Prove Yourself 13 To Get Smartphones!!

Moto G5 smartphone

If you are a parent who fed up with the excessive use of smartphones in their earlier days and complaining that your boy/girl need phones since morning to till bed at night, there is a happy news that one group in US already started works to get ban on sale of smartphones to those below the age of 13….reports Asian Lite News

Moto G5 smartphone

With the balance between children’s screen time and other activities going for a toss in more and more homes, a group in the US state of Colorado has for the first time sought ban on sale of the device to those below the age of 13.

Tim Farnum, founder of the non-profit group Parents Against Underage Smartphones, or PAUS, is leading the charge on a proposed ballot initiative in Colorado that would be the first of its kind in the country, USA Today reported on Monday.

Farnum’s proposal follows news that children as young as 13 are now being treated for excessive use of smartphones and video games at a facility in the US. The reSTART Life Center near Seattle helps youngsters with addiction to digital technology, including video games, Sky News reported in April.

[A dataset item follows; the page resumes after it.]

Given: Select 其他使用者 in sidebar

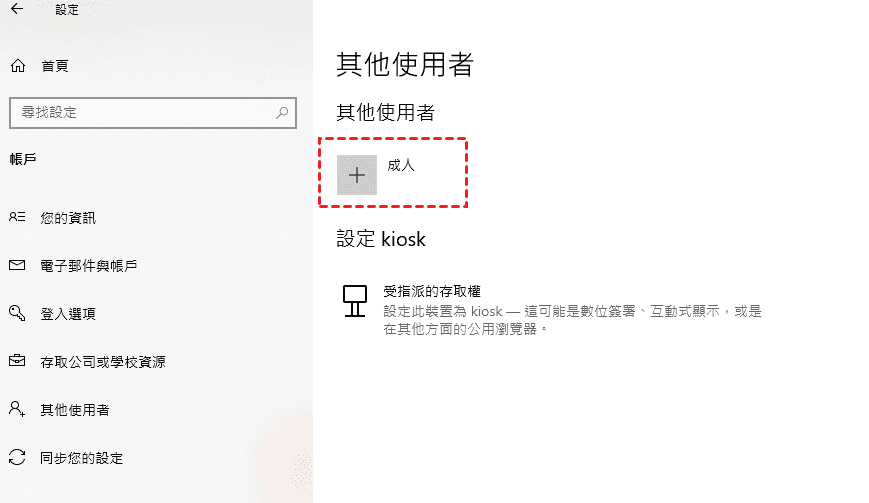Looking at the screenshot, I should tap(75, 410).
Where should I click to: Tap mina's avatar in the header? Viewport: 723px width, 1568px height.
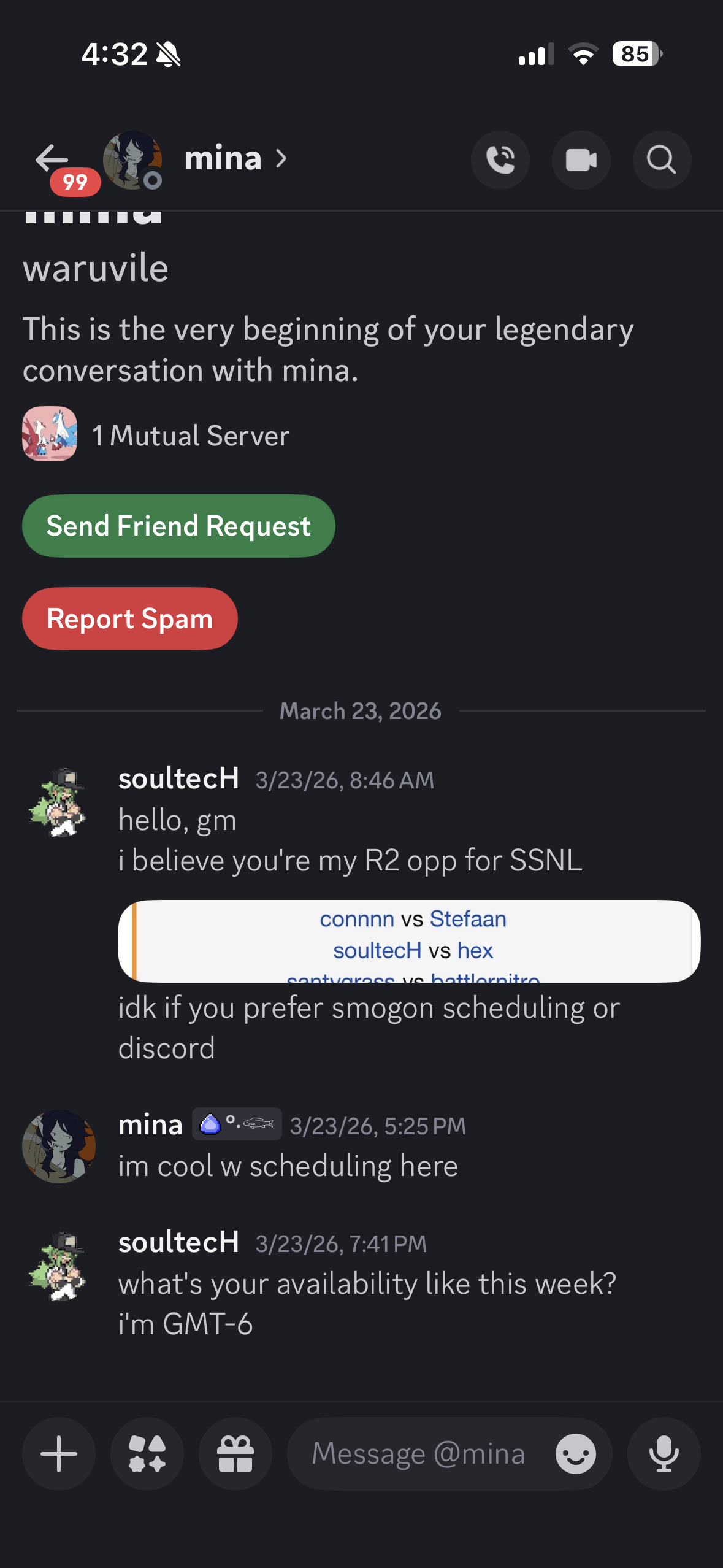[x=132, y=160]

The PAUS proposal would ban the sale of smartphones to kids younger than 13, or more likely to parents who intend to give the smartphone to kids in that age bracket, the report said.

Looking at his own children struggling with the psychological effects of always having such devices in hand, Farnum believes that smartphone apps are designed to be addictive, which is not a good thing for children.

The proposal would require retailers to submit reports to the state government verifying that they had inquired, before selling the smartphone, about who was intended to use it.

It also wants to penalise those retailers who repeatedly sell phones to be used by young children.

LG K10 2017 smartphone

PAUS’s proposal is still a long way off from becoming reality and it would have to gather nearly 300,000 signatures required to get on the ballot in November 2018, the report said.

Experts have long warned about the adverse effects of excessive phone use. A top addiction therapist in Britain recently said that giving children smartphones is akin to “giving them a gram of cocaine”.

“I always say to people, when you’re giving your kid a tablet or a phone, you’re really giving them a bottle of wine or a gram of coke,” Mandy Saligari, a Harley Street rehab clinic specialist, was quoted as saying by The Independent.

But despite the relevance of Farnum’s proposal, many have already expressed displeasure with the idea. Their primary argument is that it is up to parents to decide whether their kids would use smartphone or not.

Colorado Senator John Kefalas, D-Fort Collins, was quoted as saying that while he understands the reasoning behind the proposed law, he thinks it oversteps the government’s role into private family life.

“Frankly, I think it should remain a family matter,” he said.

Enforcing the proposed law could also present a logistical nightmare, he observed.